In all seriousness, your statement may lead people seriously astray. Not sure if you are just expressing yourself poorly but the statement as written is just wrong.

Even if stock price movements were normally distributed (which they're not), once the price reaches a point 2 SDs from the mean the probability of a further move in that direction is neither 5% nor 2.5%.

The 95% statistic refers to the probability that a price sitting at its average will not vary outside of its 2 SD range. The stats only work BEFORE the move. Once the market is at one of the BBs, Gaussian (i.e. normal dist) theory (which the 95% stat is based on) would still suggest an equal probability (50%) of a move up or down.
 
Distribution of 30 min es chart with 20 period moving average attached.

Quote from piezoe:

(It is Sat. night, it is cold and rainy, and generally miserable outside, so rather than watch George Foreman demostrate his new weenie cooker i decided to haunt these forums.)

I want to throw in a little comment here regarding the interpretation of Bollinger's bands. It is often said that when prices stray two standard deviations from their mean, that "there is a only a five percent chance of the price moving further away from the mean." Or other equivalent and equally incorrect statements. Bollinger, himself, to my knowledge, never made such an error of interpretation. I read his book ages ago.

That business of assigning probabilities comes straight out of statistics for a normally distributed population with a fixed and known population standard deviation. In that case, it is true that 95% of observations that might be drawn from the population would fall, on average, between plus or minus 1.96 standard deviations of the population mean.

But i have never seen any data that would suggest that individual stock prices observed for finite periods are normally distributed about the mean. anyone in this forum have any idea what the distribution function of prices about the mean actually looks like?

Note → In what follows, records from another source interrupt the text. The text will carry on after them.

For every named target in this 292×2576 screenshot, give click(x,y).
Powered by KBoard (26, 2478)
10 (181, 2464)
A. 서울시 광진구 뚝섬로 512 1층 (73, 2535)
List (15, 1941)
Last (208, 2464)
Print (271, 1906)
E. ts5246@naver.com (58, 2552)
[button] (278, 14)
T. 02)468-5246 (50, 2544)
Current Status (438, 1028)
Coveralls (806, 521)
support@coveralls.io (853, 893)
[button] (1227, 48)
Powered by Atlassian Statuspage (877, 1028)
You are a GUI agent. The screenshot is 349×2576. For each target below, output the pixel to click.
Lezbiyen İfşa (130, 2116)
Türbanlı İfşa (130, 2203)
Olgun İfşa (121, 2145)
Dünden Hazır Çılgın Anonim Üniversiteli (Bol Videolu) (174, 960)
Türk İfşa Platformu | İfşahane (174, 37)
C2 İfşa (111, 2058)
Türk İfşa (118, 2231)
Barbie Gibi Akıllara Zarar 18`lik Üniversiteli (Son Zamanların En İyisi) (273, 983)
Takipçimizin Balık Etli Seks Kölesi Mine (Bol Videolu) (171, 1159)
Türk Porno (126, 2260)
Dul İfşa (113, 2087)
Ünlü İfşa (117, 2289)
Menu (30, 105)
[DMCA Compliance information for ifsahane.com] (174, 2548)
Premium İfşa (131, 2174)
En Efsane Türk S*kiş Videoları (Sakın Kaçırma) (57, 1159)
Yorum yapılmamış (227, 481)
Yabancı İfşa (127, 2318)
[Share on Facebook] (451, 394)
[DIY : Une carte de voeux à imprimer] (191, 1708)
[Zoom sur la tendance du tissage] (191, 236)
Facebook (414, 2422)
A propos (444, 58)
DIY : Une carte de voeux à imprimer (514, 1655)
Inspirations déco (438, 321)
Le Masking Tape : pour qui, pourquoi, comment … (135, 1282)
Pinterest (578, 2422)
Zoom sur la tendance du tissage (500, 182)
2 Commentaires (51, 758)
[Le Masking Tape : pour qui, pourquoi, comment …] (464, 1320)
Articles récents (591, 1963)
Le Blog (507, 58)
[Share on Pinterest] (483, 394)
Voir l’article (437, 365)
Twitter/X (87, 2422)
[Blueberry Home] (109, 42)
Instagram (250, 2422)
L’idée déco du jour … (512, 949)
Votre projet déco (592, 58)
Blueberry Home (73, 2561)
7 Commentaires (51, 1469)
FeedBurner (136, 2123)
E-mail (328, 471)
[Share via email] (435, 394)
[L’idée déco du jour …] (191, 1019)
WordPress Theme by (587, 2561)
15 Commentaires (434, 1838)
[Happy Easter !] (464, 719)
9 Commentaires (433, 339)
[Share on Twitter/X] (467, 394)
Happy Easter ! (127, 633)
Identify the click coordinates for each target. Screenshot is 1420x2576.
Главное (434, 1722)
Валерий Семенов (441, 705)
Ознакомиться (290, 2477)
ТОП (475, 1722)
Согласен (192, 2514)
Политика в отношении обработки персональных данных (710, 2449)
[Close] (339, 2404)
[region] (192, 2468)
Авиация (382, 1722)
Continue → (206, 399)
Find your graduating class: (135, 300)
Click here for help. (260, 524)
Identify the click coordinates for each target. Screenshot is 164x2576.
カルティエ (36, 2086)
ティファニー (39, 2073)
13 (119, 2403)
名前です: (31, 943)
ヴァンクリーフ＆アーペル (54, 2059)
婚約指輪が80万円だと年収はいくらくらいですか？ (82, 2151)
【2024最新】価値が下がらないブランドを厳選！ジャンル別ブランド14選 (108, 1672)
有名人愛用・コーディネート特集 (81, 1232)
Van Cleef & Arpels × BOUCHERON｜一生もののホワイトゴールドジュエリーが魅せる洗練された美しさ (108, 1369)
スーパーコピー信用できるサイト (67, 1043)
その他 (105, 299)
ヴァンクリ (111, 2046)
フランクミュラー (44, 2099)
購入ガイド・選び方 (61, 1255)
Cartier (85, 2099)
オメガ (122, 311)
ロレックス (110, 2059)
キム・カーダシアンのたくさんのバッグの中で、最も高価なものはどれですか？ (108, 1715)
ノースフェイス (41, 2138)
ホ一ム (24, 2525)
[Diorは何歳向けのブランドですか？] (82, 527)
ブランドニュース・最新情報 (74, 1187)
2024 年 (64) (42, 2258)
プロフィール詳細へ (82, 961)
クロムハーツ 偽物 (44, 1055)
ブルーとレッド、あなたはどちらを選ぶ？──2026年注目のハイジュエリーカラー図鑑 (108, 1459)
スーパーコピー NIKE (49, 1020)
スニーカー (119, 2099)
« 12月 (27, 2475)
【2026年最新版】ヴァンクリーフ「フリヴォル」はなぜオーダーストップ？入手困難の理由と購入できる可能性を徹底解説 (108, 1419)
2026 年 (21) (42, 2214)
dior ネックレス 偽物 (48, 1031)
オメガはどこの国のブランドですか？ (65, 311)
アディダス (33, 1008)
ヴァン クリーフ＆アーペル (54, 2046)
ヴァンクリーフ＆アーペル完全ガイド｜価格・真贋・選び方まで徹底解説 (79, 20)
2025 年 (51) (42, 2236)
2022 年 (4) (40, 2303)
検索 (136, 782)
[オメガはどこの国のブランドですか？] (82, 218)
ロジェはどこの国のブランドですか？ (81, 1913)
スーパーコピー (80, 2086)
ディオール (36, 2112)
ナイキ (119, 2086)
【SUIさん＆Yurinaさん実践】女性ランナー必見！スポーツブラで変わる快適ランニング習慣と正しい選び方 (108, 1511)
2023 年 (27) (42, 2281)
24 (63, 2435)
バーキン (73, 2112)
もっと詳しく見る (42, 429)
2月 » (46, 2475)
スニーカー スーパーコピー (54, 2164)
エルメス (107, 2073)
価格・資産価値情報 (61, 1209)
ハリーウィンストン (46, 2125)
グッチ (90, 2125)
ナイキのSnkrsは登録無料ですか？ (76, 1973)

I would be most curious to know, and of course delighted if the distribution actually did obey Gauss's function. Surely there are some Ph.D. physicists toiling late into the night for Goldman that could shed light on this issue. Or perhaps one of you guys with access to raw time and price data will plot the actual distribution out so we can see what it looks like.

In the meantime, we ought not to attribute specific % probabilites to price interceptions of the bands. Not anyway until we hear definitively from the physicists. There is nothing at all wrong with calculation of the standard deviation, however, since in any case that calculation is going to give us the most efficient estimate of the price scatter. Whoever said here that the bands give us a measure of volatility was certainly correct -- but it is not correct to attach specific probabilities without knowing what the form of the distribution function is.

Now, there, don't you'all wish i'd go back to Foreman and his weenie roaster?
 

Attachments

Thanks for brining this thread to the attention of the ET readers Spxdes.

Bollinger Bands can be used to measure among other things, range, volatility, determine whether a marketing is trending or cycling, and if integrated with other indicators will most certainly make for a very robust system.

I personally wouldn't trade without them.

Do I win on every trade?, of course not.

But the wins far outweigh the losses in terms of size and quantity, and by recording my trades they give me a very good barometer on the state of the markets.

Good trading,

Jimmy Jam
 
Quote from JimmyJam:

Thanks for brining this thread to the attention of the ET readers Spxdes.

Bollinger Bands can be used to measure among other things, range, volatility, determine whether a marketing is trending or cycling, and if integrated with other indicators will most certainly make for a very robust system.

I personally wouldn't trade without them.

Do I win on every trade?, of course not.

But the wins far outweigh the losses in terms of size and quantity, and by recording my trades they give me a very good barometer on the state of the markets.

Good trading,

Jimmy Jam

Thanks Jimmy!

Hey, are you the same JimmyJam as the guy on dacharts.com ???